ER, DBER, and SoTL are all valuable forms of teaching and learning research. While there is overlap between and across these categories of research, they are not competitors. They exist on a continuum that encourages scholarly approaches teaching and further research on teaching and learning. I would argue that it is the interpretation of the similarities and differences of SoTL, ER, and DBER that friction might emerge, as we typically consider research through our own disciplinary lenses. That might be topic for a future blog all on its own…

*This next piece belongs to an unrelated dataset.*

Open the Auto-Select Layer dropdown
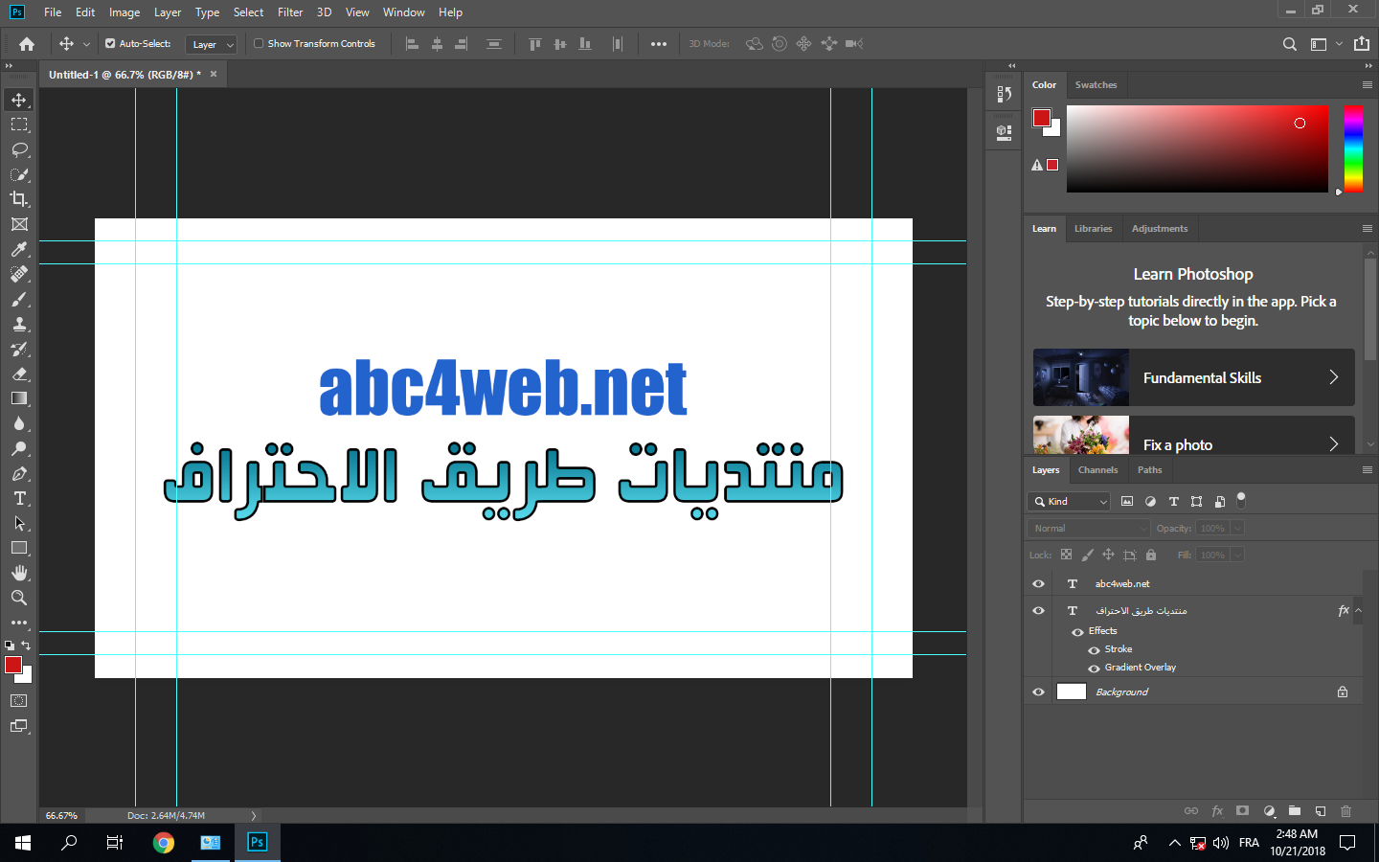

So, Erin, I’ll try to answer Twitter question from earlier in November that launched this discussion: “what is the difference between a disciplinary SoTL journal and a DBER journal?” Honestly, there may not be a difference. In some fields, SoTL and DBER might both be published in the same journal. In others, it might be one or the other. I’d suggest that you look at the aims and scope statements for your discipline’s SoTL and DBER journals. Identify which aligns with the work you’ve done in terms of purpose (e.g., add or apply knowledge). If you’re not sure, editors LOVE getting emails from prospective contributors. I really mean this! Send an abstract of your work and ask if it’s suitable for their journal or ask a question or two to guide your efforts. Good luck!
American Educational Research Association. (2018). What is educational research? Downloaded from http://www.aera.net/About-AERA/What-is-Education-Research.
Felten, P. (2015). Principles of good practice in SoTL. Teaching & Learning Inquiry, 1(1), pp. 121-125.
Larsson, M., Martensson, K., Priace, L. & Roxa, T. (2017). Constructive friction? Exploring patters between educational research and the scholarship of teaching and learning. Paper presented at the 2nd EuroSoTL Conference, Lund, Sweden.
McKinney, K. (2007). Enhancing learning through the scholarship of teaching and learning: The challenges and joys of juggling. Anker Publishing: Boston, MA.
Singer, S. R., Nielsen, N. R., & Schweingruber, H. A. (Eds.). (2012). Discipline-based education research: understanding and improving learning in undergraduate science and engineering. National Academies Press: Washington, D.C.